Drawing on North Carolina’s dogtrot roots in agrarian architecture, they added a side entry at one end of the atrium, near the driveway and carport. “It creates a less direct entry experience that introduces you to the house and landscape before you get in,” he says. Next, they wrapped the house in a slope-gable roof that harkens back to 1950s and ‘60s modernism. “As soon as that came together, it was perfect,” Michael Trull says. “It was a cohesive package that made sense.” Adds Sandy Trull: “They brought in more ideas and made it better.”
The architects responded to the separation of public and private spaces with transparency and opacity in their choice of materials. “Concrete block is a heavy, enclosing material that’s appropriate for private spaces,” Griffith says. “The glass is much more open, so the public space is all glass and wood—and a much more natural and open space.”
The concrete block is a polished medium gray and prevalent in the private wing, with three bedrooms and two baths. Windows are encased in aluminum that’s anodized dark bronze, with a pine interior finish. Most are direct-set, with casements in the kitchen, office, living room and bedrooms.
They used glass block selectively in a half-bath, guest bath and workshop. “We chose glass block since we feel it is much more attractive than frosted glass or something similar,” Michael Trull says. “It opens up each room and generally helps to make them more appealing spaces.” Inside, the floors are red oak with a clear, water-based finish. They run across the public area’s kitchen, dining and living spaces, 52 feet long and 22 feet wide, with a 16-by-22 foot screened porch to the west. Ceilings are nine feet tall at each end, and 13 feet at gable’s peak.
Outside, an eight-foot-wide, ipe-wood deck overlooks the pond and forest, then wraps around two more sides of the public space, where it stretches out to 42-feet wide. Siding outside the public space is mostly oiled ipe, with the rest in Boral’s Nickel Gap, a composite wood product. Boral siding, kitchen soffits and trim are all painted black, while other soffits are white. “We have to give Matt and Erin credit,” Michael says. “I would never have thought to paint a house black, but it looks great.”
The finished product
At almost 100 feet long, this home was slipped into its half-acre wooded lot by taking out just three mature trees, so it appears to have been part of the site forever. And though the lot slopes down eight feet on the pond end, interiors are all on one level—for good reason. “They were really invested in design that allowed aging in place,” Griffith says.

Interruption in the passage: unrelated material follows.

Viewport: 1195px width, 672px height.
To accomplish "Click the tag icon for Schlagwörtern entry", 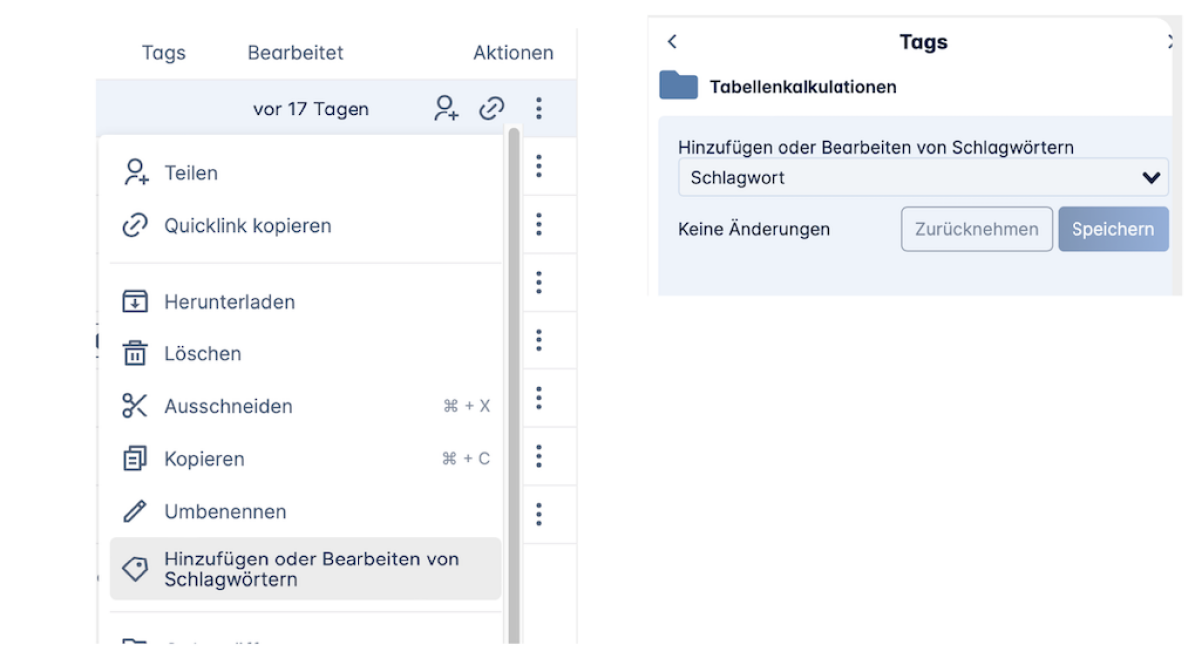I will click(x=134, y=568).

That was one more puzzle piece from the sketch the 60-something couple created. “It was like a police show on TV, where they do a composite drawing,” Michael Trull says. “The medium I was most comfortable with was drawing, the sketch was the way to be able to discuss all that.” The drawing was the starting point, the site was the driver and the new home is now a perfect fit—on its lot, and for its owners.